Fare evader

Whatever happened to the guy arrested on the El while holding his daughter?

On a Friday in late June, video of a man being pushed and arrested by SEPTA police officers while holding his young daughter went viral. Many considered it to be a use of excessive force: The man had been targeted for allegedly evading fare, and the daughter was put at risk. SEPTA police chief Thomas Nestel answered the outcry by expressing regret for the officer’s actions, accepting blame and saying he would make necessary changes to prevent something similar from happening again.   

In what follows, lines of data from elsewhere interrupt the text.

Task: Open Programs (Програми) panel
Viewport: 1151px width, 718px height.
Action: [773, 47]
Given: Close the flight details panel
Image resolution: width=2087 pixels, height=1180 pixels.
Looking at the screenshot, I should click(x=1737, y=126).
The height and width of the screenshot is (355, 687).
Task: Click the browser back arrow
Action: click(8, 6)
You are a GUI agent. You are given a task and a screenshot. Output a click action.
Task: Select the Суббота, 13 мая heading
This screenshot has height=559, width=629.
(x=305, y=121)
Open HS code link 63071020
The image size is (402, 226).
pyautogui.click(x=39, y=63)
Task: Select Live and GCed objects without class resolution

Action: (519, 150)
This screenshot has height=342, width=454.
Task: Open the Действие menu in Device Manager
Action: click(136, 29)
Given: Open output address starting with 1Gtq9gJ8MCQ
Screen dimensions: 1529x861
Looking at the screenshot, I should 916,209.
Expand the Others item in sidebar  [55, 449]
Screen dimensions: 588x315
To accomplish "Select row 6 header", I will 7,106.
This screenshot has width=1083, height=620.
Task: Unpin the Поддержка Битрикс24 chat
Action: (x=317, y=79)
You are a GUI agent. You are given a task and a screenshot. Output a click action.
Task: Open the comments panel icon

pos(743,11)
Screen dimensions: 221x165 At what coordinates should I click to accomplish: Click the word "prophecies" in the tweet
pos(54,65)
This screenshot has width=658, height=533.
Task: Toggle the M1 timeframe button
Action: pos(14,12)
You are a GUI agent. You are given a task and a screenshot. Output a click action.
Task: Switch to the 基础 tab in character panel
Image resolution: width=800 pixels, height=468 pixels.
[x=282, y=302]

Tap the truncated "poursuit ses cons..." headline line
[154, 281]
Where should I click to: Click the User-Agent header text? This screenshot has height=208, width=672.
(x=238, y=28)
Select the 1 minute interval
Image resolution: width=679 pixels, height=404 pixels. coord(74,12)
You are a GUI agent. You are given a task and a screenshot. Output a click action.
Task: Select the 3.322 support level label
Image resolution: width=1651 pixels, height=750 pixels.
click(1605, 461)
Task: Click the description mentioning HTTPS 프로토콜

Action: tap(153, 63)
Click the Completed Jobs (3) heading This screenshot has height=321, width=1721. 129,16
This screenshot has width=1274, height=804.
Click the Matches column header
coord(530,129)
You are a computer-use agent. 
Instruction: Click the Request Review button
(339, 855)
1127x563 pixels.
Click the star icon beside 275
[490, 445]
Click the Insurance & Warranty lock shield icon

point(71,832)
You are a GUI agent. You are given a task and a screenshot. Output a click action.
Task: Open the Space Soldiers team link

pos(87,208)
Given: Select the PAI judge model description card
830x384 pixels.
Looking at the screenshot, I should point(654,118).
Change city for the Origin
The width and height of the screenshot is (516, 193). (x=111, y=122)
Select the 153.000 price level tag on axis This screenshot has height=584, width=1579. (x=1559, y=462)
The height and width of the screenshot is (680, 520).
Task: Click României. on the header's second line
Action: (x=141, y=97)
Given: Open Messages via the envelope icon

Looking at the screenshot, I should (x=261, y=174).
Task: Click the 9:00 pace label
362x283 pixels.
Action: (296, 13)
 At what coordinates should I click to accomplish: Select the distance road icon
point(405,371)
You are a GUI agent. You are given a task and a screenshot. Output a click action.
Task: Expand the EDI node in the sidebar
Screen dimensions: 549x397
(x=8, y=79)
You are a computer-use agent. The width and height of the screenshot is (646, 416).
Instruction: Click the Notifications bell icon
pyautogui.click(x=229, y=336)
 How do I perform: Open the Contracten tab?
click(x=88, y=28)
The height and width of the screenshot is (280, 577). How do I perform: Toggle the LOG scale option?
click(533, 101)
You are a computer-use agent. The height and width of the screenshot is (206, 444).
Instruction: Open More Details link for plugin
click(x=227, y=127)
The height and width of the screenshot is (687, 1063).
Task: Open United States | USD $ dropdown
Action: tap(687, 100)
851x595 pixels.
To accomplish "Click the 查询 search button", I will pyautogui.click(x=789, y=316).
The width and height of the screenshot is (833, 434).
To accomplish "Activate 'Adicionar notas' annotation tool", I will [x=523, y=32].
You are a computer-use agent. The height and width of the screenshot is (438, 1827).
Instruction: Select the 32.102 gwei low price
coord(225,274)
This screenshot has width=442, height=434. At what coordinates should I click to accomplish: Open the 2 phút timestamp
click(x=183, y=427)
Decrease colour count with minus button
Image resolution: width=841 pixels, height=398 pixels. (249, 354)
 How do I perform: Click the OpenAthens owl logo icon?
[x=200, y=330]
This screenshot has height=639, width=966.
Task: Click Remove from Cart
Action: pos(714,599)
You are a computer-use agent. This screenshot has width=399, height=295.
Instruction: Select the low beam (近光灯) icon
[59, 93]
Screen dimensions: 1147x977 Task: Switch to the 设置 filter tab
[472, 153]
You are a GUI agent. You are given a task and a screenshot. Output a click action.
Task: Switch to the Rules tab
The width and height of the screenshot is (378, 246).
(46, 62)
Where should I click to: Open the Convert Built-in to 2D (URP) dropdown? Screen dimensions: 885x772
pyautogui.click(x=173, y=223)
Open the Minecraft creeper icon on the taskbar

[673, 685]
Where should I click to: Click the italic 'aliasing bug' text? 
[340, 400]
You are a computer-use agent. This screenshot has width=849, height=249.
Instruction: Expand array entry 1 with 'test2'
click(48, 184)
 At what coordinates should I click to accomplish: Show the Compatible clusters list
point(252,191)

Has Nestel lived up to his word? What’s happening with charges against the man, Ellis Smith, and possible legal action against SEPTA? How’s the 18-month-old girl, Suehaiah, holding up? Three months later, we’re a lot closer to the answers to these questions.  

Theft charges for skipping the fare have been dropped against Smith, according to his lawyer, Guy R. Sciolla. Smith now only faces a disorderly conduct charge. Sciolla said the district attorney’s office is prepared to offer a plea deal. They have not decided whether to accept it. If the case goes to trial, Sciolla said a lack of film evidence will be a key to fighting the disorderly conduct charge against Ellis. No video was recorded of Smith going through the turnstile at the Arrott Transportation Center, and Smith told Sciolla he paid the fare.  

“Frankly I don’t think Ellis Smith did anything wrong,” Sciolla said. “I think all the charges should have been withdrawn, and I think SEPTA should have been involved in that.

“On that day all of those cameras (at other stations) were operating. All their surveillance film was accessible to anyone who needed it or wanted it. But just this one? It just strikes me as somewhat unusual.”

Nestel maintains that Ellis evaded the fare, saying the SEPTA cashier and other witnesses saw it. He said the surveillance cameras weren’t working at the time because the station was being rehabbed.  

“It’ll come out in court,” Nestel said, “but we’re pretty confident that he did evade the fare.”   

Sciolla said the incident caused physical and mental distress to Smith and Suehaiah. She has seen child psychologists since then and is still being evaluated, Sciolla said. It could take months or longer, but Smith’s legal team plans on approaching SEPTA for a settlement. Sciolla expects SEPTA to be cooperative.

“I don’t know why there would be a need for a lawsuit,” he said. “The chief of police has already conceded liability.”

The day after the SEPTA police arrested Smith, Nestel said the incident wasn’t about Smith but about his police force, which shouldn’t “endanger the lives of little kids over fare evasions.”

Nestel said the officer who arrested Smith received punishment and new training but was not fired. He said labor relations prevented him from being any more specific.

Three modifications to training methods have either been enacted by SEPTA police in wake of the incident or will happen shortly, Nestel said. These changes focus on proper de-escalation of serious problems and how to handle arrests of adults who have children with them.    

“We’re taking a look at the way we deal with the public in critical incidents and trying to resolve it without force in a way that (produces) trust in our ability,” Nestel said. “I think that we’re on the cutting edge of that.”